● **Teks yang Ditampilkan**:
'''

Akhlak itu semestinya melekat dan menjiwai ilmuwan dan pekerja. Ketika akhlak dipisahkan dari ilmuwan dan pekerja, negeri ini akan makin rusak dan kehilangan orientasi utamanya. Realitas ilmuwan saat ini yang, misalnya, menggadaikan idealisme keilmuannya demi kepentingan pragmatis merupakan bencana besar bagi Indonesia dan bagi kemanusiaan di masa depan. Pekerja yang menafi kan akhlak malah sering menjadi penghambat produktivitas. Oleh karenanya, pembentukan akhlak itu menjadi sangat penting menjadi kunci arah pertama pendidikan kita.

Persoalannya, bagaimana arah pembentukan akhlak di dunia pendidikan ini diimplementasikan? Pendidikan akhlak atau moral atau karakter bangsa ini harus dimulai di pendidikan tingkat dasar, yaitu di sekolah dasar (SD) sampai sekolah menengah pertama (SMP). Karena itu, pendidikan di tingkat dasar porsi pembentukan akhlak harus lebih besar jika dibandingkan dengan pembelajaran pengetahuannya. Dengan demikian, seluruh anak Indonesia wajib hukumnya mendapatkan pelayanan pemberian pendidikan atau pembentukan karakternya di pendidikan tingkat SD sampai SMP de ngan standar yang telah ditetapkan. Jika dipersentasekan, porsi pembentukan karakter di tingkat dasar itu mencapai 60%, selebihnya 40% itu belajar membaca, menulis, berhitung sederhana, sains, seni, dan olahraga.

Pendidikan akhlak saat ini sudah ada, tetapi persentasenya masih sedikit dan sekadar mengajarkan pengetahuan tentang akhlak, bukan membangun habitus agar siswa berakhlak. Faktor guru menjadi hal penting dalam hal tersebut. Guru SD dan SMP menjadi kunci penting dalam membentuk akhlak anak-anak. Kepada guru pendidikan tingkat dasar itu moral bangsa dipertaruhkan. Oleh karena itu, lembaga pendidikan tenaga kependidikan (LPTK) yang menghasilkan guru untuk pendidikan tingkat dasar perlu diubah dan diperbaiki pola penyelenggaraan pendidikannya. LPTK atau universitas yang menghasilkan guru untuk pendidikan tingkat dasar seperti program PGSD (pendidikan guru sekolah dasar) harus mulai selektif dari penerimaan mahasiswanya. Tes masuk untuk menjadi mahasiswa yang disiapkan menjadi guru SD-SMP itu harus dimulai dengan tes minat dan bakat, selain tes kemampuan akademik.

Hanya mereka yang memiliki minat dan bakat tinggi menjadi guru itulah yang lulus untuk memasuki perguruan tinggi penghasil guru. Selanjutnya, pola pendidikan untuk calon guru itu perlu diasramakan (boarding university). Pendidikan bagi calon guru sekolah dasar tersebut penting sebagai desain generasi masa depan bangsa. Maka, universitas yang menyiapkan guru bagi pendidikan dasar itu harus pemerintah yang mengelola, bukan swasta. Di negara-negara maju school of education itu dikelola negara.

'''

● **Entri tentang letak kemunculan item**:
'''

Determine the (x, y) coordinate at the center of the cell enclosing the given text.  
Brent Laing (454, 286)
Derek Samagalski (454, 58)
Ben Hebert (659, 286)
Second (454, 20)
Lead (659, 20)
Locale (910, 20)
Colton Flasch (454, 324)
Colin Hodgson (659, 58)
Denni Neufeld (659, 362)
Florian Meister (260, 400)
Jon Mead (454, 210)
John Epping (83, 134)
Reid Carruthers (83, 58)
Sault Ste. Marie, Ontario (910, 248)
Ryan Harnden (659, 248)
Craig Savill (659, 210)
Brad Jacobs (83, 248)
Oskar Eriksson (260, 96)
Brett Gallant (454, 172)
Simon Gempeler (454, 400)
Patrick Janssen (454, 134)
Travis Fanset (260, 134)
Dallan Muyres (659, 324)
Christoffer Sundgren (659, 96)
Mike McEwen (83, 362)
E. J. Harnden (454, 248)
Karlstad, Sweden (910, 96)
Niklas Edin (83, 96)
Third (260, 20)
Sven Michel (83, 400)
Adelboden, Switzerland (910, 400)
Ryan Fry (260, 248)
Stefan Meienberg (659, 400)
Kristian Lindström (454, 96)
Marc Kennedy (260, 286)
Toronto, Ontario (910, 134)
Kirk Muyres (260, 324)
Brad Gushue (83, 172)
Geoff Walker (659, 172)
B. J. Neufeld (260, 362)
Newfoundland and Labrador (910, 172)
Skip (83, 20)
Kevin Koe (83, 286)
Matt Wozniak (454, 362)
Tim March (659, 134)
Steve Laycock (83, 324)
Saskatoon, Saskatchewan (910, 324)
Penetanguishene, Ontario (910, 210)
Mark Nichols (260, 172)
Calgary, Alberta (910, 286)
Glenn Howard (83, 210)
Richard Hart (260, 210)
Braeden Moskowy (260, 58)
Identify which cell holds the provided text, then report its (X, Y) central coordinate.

'''
'''

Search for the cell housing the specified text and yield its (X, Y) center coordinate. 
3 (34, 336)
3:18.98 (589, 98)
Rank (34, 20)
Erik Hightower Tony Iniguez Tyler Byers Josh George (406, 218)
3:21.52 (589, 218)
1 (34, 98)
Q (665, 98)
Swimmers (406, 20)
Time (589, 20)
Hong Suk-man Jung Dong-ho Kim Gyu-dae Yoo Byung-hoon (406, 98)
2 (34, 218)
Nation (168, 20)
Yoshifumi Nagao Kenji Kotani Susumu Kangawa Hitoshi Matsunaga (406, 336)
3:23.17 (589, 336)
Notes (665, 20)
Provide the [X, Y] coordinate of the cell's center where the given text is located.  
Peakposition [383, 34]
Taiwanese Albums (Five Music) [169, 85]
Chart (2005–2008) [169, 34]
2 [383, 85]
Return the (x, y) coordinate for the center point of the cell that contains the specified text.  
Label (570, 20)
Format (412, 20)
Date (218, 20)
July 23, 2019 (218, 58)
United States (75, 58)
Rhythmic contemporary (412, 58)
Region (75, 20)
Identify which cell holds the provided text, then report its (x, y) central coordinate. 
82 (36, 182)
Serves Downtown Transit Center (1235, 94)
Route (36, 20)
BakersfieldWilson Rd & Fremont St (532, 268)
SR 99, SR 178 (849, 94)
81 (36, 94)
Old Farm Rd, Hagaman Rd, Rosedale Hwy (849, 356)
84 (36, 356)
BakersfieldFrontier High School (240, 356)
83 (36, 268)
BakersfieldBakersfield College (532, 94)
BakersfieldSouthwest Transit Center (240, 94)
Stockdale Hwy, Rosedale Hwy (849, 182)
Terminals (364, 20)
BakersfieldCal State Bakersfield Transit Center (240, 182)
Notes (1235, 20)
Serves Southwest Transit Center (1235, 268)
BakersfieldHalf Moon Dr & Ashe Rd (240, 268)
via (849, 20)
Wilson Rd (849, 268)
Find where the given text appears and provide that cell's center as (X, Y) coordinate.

'''

● **Bagian Latihan**:
**1)** Dalam teks tentang pendidikan akhlak, berapa persen porsi pembentukan karakter di tingkat dasar?
**2)** Salin ulang baris-baris data dari baris yang memuat "Determine the (x, y)" sampai baris yang memuat "Dallan Muyres (659, 324)", termasuk kedua baris itu.

● **Hasil Jawaban**:
**1)** Porsi pembentukan karakter di tingkat dasar mencapai 60%.

**2)**
Determine the (x, y) coordinate at the center of the cell enclosing the given text.  
Brent Laing (454, 286)
Derek Samagalski (454, 58)
Ben Hebert (659, 286)
Second (454, 20)
Lead (659, 20)
Locale (910, 20)
Colton Flasch (454, 324)
Colin Hodgson (659, 58)
Denni Neufeld (659, 362)
Florian Meister (260, 400)
Jon Mead (454, 210)
John Epping (83, 134)
Reid Carruthers (83, 58)
Sault Ste. Marie, Ontario (910, 248)
Ryan Harnden (659, 248)
Craig Savill (659, 210)
Brad Jacobs (83, 248)
Oskar Eriksson (260, 96)
Brett Gallant (454, 172)
Simon Gempeler (454, 400)
Patrick Janssen (454, 134)
Travis Fanset (260, 134)
Dallan Muyres (659, 324)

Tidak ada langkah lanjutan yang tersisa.